On prévoit que d'ici à 50 ans, les colonies de scolytes engendreraient au moins 4 générations par an, ce qui n'arrangera pas les choses... La lutte curative consiste à évacuer les arbres attaqués pour limiter leur développement, mais demande de gros efforts et a un coût considérable.
Le piégeage des adultes à l'ide de pièges à phéromones est utilisé, mais cette méthode s'avère coûteuse et demanderait la pose de plusieurs pièges par arbre pour être réellement efficace.

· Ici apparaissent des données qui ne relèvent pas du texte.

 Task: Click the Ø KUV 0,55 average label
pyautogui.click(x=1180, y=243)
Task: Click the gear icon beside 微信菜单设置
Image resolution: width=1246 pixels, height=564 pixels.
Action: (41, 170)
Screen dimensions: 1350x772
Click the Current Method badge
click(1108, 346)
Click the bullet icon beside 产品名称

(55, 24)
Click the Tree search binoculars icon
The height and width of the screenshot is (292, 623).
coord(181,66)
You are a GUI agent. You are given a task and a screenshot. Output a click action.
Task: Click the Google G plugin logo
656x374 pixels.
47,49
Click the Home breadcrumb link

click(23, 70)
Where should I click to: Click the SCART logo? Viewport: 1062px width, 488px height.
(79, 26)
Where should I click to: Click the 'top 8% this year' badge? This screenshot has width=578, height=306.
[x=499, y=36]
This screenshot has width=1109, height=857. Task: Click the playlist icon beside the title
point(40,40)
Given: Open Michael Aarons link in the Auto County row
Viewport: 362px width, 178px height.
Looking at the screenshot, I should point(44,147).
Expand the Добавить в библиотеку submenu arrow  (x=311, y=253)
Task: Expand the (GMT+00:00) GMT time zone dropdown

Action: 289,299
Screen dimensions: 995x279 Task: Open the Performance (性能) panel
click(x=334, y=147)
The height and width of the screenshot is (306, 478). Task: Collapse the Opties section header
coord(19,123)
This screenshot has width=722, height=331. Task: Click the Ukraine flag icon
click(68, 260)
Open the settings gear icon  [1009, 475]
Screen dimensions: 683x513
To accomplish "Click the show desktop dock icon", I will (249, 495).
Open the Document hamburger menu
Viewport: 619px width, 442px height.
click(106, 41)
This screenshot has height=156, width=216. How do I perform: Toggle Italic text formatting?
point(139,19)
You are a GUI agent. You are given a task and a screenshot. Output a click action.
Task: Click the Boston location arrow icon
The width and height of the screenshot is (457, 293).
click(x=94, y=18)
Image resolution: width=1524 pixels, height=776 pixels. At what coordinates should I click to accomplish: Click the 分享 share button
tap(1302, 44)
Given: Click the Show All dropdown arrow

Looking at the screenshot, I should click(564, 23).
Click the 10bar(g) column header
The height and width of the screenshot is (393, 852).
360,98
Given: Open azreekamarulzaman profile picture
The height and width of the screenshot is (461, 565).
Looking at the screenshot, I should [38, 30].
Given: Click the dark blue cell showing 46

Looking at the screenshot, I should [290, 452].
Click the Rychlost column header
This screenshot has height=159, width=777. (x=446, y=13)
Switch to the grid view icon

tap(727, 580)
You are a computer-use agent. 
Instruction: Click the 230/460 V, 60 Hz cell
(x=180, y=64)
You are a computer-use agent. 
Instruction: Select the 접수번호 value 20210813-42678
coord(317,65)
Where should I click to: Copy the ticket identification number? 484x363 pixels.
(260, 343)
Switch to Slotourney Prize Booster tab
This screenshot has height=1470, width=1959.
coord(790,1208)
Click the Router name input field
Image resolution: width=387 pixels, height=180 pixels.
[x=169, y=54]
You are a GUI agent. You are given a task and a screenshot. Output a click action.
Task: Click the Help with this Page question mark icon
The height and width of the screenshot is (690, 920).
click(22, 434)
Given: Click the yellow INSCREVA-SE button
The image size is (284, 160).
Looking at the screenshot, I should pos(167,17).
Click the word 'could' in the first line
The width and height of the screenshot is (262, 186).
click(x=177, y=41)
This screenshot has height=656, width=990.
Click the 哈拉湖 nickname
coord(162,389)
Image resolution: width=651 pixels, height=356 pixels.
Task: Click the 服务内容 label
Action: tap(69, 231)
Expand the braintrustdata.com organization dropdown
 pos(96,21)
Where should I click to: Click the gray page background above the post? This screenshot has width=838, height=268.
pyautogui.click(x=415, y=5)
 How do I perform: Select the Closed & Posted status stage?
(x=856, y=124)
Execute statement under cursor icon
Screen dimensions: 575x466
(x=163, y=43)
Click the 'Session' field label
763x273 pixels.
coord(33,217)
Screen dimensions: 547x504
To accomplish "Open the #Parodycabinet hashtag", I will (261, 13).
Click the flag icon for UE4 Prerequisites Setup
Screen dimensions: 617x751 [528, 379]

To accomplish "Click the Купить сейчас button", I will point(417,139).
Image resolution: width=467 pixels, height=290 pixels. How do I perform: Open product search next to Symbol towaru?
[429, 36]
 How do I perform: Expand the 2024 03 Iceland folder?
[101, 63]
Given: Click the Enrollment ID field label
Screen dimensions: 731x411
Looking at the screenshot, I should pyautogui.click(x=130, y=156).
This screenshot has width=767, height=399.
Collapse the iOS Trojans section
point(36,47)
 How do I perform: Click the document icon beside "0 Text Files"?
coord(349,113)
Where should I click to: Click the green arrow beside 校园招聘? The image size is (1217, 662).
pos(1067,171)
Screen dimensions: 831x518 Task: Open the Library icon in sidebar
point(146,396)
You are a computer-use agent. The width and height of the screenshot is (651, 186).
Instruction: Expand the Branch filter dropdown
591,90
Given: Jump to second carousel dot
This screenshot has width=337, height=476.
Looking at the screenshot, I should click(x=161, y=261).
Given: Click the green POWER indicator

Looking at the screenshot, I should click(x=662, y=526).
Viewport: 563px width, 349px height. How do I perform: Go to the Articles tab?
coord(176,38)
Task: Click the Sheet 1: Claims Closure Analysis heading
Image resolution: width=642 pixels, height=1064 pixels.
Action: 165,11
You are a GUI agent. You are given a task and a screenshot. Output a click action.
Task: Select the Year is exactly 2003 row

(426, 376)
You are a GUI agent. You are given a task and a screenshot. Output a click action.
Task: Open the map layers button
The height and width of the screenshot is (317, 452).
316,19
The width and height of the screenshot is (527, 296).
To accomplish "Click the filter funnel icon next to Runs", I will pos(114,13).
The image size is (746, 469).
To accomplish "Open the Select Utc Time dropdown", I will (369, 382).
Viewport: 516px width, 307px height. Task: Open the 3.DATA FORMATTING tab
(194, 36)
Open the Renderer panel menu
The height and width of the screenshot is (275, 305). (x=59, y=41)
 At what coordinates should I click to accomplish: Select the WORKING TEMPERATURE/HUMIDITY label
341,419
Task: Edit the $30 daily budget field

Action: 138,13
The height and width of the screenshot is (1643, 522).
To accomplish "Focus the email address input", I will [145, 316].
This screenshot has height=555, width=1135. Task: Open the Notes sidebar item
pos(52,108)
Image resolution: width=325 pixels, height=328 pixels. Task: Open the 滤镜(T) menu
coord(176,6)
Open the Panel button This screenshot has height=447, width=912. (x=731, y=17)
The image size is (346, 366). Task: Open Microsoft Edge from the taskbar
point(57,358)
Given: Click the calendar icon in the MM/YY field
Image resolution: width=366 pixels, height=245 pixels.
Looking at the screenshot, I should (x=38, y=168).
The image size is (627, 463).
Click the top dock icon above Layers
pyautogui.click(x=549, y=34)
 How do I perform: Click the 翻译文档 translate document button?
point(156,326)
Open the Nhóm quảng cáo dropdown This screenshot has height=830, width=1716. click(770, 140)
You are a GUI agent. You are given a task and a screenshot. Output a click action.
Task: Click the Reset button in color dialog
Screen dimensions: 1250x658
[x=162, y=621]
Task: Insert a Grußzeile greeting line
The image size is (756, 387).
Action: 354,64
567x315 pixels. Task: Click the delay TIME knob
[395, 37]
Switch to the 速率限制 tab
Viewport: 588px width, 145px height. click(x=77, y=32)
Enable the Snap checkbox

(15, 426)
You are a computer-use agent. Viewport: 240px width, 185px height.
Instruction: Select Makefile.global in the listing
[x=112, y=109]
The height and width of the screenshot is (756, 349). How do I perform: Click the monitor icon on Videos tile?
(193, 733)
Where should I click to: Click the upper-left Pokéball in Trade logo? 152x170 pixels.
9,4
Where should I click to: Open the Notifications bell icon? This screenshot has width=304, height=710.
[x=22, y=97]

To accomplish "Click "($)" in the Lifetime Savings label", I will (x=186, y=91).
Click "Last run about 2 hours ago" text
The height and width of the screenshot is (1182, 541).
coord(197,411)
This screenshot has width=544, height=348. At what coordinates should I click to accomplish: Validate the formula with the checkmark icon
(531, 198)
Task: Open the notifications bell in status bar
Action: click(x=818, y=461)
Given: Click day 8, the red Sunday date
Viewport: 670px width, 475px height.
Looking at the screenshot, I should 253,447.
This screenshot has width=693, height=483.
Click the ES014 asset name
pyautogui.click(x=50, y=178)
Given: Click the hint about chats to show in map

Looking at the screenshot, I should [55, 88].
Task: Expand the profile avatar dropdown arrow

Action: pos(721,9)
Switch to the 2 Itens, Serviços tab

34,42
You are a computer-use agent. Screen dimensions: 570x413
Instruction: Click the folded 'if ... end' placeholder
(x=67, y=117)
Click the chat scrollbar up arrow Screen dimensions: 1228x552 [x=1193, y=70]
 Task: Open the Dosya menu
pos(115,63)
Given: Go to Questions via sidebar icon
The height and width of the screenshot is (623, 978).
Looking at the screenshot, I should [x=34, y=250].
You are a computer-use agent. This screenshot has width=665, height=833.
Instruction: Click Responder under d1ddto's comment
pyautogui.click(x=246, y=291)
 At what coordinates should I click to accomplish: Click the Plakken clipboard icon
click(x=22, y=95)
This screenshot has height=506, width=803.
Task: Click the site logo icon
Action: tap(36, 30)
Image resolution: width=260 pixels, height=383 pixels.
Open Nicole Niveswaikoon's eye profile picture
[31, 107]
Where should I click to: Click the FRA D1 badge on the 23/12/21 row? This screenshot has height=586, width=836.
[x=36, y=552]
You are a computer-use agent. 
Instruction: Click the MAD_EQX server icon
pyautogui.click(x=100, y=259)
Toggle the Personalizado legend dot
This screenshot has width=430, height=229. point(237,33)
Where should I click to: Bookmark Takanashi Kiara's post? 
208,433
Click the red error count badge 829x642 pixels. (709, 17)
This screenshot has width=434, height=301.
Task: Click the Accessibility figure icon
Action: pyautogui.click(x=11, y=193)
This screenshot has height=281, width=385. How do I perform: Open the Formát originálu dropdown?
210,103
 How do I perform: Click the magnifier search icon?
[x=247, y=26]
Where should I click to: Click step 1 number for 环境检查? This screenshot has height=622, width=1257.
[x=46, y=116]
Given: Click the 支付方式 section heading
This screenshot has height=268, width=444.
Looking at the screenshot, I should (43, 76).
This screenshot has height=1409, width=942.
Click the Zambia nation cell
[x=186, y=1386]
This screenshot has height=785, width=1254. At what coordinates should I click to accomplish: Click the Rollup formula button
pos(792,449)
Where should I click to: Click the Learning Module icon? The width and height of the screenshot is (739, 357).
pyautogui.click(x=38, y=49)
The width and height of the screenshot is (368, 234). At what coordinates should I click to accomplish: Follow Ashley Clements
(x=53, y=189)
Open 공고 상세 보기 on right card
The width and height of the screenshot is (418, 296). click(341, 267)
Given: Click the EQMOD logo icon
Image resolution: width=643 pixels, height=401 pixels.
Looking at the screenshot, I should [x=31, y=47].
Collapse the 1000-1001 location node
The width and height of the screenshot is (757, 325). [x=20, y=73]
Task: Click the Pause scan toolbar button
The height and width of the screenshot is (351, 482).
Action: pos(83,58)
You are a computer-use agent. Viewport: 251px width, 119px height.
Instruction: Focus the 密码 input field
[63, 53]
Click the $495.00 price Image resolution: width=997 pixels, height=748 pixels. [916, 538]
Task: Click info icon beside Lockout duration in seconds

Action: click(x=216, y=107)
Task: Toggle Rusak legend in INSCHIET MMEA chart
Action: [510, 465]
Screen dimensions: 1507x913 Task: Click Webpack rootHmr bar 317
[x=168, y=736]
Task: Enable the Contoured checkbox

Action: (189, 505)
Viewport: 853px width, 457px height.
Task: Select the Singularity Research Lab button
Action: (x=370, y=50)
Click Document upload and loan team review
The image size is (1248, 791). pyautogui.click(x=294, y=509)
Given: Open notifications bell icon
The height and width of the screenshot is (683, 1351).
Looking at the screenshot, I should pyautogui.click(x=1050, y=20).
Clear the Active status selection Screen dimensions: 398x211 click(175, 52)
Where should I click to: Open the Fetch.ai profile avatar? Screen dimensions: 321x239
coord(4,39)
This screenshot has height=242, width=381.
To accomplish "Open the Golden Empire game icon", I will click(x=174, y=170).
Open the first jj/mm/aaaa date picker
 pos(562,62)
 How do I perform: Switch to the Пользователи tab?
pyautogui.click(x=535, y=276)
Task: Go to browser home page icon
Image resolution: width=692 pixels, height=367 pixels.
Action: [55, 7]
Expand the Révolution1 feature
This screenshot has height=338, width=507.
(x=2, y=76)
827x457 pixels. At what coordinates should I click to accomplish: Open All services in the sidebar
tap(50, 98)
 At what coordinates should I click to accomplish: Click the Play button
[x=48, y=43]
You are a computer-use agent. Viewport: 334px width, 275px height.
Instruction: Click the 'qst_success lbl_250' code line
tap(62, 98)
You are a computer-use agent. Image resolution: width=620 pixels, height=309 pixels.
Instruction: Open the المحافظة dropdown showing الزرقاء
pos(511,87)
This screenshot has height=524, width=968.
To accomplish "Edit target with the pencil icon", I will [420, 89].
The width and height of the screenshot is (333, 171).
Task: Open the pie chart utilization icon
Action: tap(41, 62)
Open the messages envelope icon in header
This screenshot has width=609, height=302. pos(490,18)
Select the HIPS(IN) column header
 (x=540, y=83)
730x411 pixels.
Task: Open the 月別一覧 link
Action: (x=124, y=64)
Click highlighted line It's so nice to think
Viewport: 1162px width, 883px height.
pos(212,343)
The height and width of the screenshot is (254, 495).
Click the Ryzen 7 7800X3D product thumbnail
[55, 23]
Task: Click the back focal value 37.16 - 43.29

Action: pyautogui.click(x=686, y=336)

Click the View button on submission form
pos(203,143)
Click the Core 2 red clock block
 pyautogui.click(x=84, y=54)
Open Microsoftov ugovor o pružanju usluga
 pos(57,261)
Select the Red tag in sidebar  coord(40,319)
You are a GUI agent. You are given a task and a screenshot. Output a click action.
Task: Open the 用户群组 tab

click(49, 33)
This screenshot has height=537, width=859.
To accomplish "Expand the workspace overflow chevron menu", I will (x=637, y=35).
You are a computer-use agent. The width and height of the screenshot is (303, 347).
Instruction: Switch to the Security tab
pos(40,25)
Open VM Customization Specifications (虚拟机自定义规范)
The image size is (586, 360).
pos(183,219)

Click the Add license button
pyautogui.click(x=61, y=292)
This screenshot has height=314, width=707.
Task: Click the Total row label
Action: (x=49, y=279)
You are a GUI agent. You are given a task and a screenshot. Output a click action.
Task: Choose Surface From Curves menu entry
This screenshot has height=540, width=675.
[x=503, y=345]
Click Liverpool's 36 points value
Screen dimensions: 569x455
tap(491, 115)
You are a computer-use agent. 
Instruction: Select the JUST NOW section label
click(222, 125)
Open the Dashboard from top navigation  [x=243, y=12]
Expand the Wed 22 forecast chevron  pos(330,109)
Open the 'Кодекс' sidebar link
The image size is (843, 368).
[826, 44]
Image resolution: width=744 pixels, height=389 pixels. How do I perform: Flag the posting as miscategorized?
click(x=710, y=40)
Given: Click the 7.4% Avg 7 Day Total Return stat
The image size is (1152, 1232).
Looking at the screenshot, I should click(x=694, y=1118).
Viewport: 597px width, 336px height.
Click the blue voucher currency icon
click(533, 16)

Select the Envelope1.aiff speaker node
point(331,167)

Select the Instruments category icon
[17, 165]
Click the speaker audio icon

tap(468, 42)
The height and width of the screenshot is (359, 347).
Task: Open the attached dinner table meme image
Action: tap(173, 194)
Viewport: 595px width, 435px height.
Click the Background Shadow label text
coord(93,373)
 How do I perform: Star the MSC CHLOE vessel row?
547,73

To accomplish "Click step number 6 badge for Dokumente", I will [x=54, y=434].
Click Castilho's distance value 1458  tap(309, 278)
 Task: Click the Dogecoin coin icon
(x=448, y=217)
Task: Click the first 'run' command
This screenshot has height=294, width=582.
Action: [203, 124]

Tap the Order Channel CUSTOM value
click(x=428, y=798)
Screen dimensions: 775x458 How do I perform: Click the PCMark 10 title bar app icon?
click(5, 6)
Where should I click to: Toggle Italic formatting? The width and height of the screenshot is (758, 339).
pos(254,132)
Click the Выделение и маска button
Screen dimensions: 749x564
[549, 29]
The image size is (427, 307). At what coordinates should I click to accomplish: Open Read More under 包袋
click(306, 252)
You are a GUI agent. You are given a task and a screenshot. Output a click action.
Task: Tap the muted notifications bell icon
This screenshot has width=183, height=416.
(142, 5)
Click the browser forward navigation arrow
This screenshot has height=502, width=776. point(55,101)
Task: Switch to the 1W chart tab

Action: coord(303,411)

La lutte préventive consiste à adapter les essences aux sites et au climat, et surtout à diversifier les forêts en favorisant les mélanges d'espèces, pour résister aux scolytes, mais aussi aux autres parasites. La fragmentation des forêts par des routes et des coupes rases multiplie les lisières, or on a constaté que les épicéas poussant sur ces lisières présentent une sensibilité exacerbée au stress hydrique et aux scolytes.
En un mot : plus de diversité et moins de pression sur les milieux forestiers sont une des solutions aux invasions de scolytes, ainsi qu'à une multitude d'autres problématiques générées par les problèmes climatiques.